[Collected data entries]:
- - - - - - -

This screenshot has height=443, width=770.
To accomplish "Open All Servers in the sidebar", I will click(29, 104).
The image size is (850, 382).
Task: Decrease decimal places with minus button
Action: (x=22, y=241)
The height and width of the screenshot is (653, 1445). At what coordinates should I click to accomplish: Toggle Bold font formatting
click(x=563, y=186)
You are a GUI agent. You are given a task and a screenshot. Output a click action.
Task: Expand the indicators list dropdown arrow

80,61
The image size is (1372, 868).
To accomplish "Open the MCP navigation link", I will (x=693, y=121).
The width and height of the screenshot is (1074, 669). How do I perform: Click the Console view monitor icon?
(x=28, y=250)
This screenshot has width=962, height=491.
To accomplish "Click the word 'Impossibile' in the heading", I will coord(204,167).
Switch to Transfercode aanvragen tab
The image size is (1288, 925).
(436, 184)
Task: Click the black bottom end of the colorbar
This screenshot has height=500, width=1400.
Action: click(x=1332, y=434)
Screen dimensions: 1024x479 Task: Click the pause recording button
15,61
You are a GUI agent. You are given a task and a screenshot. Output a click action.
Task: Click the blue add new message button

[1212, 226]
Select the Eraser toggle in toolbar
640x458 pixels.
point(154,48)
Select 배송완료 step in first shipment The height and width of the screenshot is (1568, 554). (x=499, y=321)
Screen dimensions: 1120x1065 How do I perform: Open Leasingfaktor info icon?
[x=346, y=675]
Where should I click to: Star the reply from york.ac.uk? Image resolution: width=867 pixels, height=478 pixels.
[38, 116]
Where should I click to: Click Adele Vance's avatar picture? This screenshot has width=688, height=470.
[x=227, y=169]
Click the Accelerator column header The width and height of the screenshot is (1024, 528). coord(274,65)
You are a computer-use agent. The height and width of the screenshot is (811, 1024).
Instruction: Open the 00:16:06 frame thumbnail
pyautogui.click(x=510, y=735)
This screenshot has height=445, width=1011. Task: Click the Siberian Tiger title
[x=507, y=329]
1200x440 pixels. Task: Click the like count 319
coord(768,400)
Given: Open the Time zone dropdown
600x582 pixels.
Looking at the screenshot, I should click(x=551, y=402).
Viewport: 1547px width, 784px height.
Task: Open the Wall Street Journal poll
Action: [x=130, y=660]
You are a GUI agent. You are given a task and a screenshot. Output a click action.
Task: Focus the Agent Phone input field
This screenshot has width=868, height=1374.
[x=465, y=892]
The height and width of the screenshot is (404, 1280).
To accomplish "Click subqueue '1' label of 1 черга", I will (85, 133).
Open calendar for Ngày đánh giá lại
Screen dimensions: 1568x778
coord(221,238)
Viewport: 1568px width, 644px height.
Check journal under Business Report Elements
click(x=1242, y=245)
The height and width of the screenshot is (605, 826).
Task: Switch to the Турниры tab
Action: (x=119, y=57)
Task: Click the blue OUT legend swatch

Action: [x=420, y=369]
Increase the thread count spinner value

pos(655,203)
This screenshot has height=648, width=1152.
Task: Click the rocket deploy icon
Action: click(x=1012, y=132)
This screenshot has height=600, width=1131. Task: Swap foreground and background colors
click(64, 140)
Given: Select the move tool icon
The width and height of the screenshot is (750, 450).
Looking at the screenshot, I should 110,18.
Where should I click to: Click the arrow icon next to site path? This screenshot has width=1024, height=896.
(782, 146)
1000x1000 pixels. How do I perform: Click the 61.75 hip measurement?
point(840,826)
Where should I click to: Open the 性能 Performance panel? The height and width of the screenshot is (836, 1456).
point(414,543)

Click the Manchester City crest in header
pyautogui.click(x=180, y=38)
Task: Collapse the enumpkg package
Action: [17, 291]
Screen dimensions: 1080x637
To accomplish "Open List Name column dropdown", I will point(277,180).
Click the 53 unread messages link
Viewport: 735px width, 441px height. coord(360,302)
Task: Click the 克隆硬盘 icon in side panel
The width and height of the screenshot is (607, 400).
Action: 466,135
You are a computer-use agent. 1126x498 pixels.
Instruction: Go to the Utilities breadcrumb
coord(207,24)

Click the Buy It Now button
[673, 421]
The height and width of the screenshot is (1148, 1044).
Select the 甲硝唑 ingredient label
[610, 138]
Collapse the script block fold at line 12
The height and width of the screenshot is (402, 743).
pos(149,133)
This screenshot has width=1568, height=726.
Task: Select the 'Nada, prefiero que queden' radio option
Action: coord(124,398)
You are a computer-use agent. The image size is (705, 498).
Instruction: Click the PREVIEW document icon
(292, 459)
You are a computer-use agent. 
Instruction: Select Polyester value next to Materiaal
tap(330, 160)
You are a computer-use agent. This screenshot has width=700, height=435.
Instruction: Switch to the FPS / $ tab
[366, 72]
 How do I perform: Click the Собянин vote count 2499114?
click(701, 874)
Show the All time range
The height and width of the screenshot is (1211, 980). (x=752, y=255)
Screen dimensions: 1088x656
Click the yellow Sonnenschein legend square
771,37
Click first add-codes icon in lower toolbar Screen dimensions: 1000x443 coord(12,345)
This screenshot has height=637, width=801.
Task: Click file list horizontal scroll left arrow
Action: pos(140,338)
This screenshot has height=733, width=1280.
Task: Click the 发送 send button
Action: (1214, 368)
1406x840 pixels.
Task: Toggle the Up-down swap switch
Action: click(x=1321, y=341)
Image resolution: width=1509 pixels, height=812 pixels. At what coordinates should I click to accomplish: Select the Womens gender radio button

- - - - - - -

Copy the lines above exactly. Start with the line containing "This screenshot has height=500, width=1400.", end with the line containing "Viewport: 1568px width, 644px height.", and include both.

This screenshot has height=500, width=1400.
Action: click(x=1332, y=434)
Screen dimensions: 1024x479 Task: Click the pause recording button
15,61
You are a GUI agent. You are given a task and a screenshot. Output a click action.
Task: Click the blue add new message button

[1212, 226]
Select the Eraser toggle in toolbar
640x458 pixels.
point(154,48)
Select 배송완료 step in first shipment The height and width of the screenshot is (1568, 554). (x=499, y=321)
Screen dimensions: 1120x1065 How do I perform: Open Leasingfaktor info icon?
[x=346, y=675]
Where should I click to: Star the reply from york.ac.uk? Image resolution: width=867 pixels, height=478 pixels.
[38, 116]
Where should I click to: Click Adele Vance's avatar picture? This screenshot has width=688, height=470.
[x=227, y=169]
Click the Accelerator column header The width and height of the screenshot is (1024, 528). coord(274,65)
You are a computer-use agent. The height and width of the screenshot is (811, 1024).
Instruction: Open the 00:16:06 frame thumbnail
pyautogui.click(x=510, y=735)
This screenshot has height=445, width=1011. Task: Click the Siberian Tiger title
[x=507, y=329]
1200x440 pixels. Task: Click the like count 319
coord(768,400)
Given: Open the Time zone dropdown
600x582 pixels.
Looking at the screenshot, I should click(x=551, y=402).
Viewport: 1547px width, 784px height.
Task: Open the Wall Street Journal poll
Action: [x=130, y=660]
You are a GUI agent. You are given a task and a screenshot. Output a click action.
Task: Focus the Agent Phone input field
This screenshot has width=868, height=1374.
[x=465, y=892]
The height and width of the screenshot is (404, 1280).
To accomplish "Click subqueue '1' label of 1 черга", I will (85, 133).
Open calendar for Ngày đánh giá lại
Screen dimensions: 1568x778
coord(221,238)
Viewport: 1568px width, 644px height.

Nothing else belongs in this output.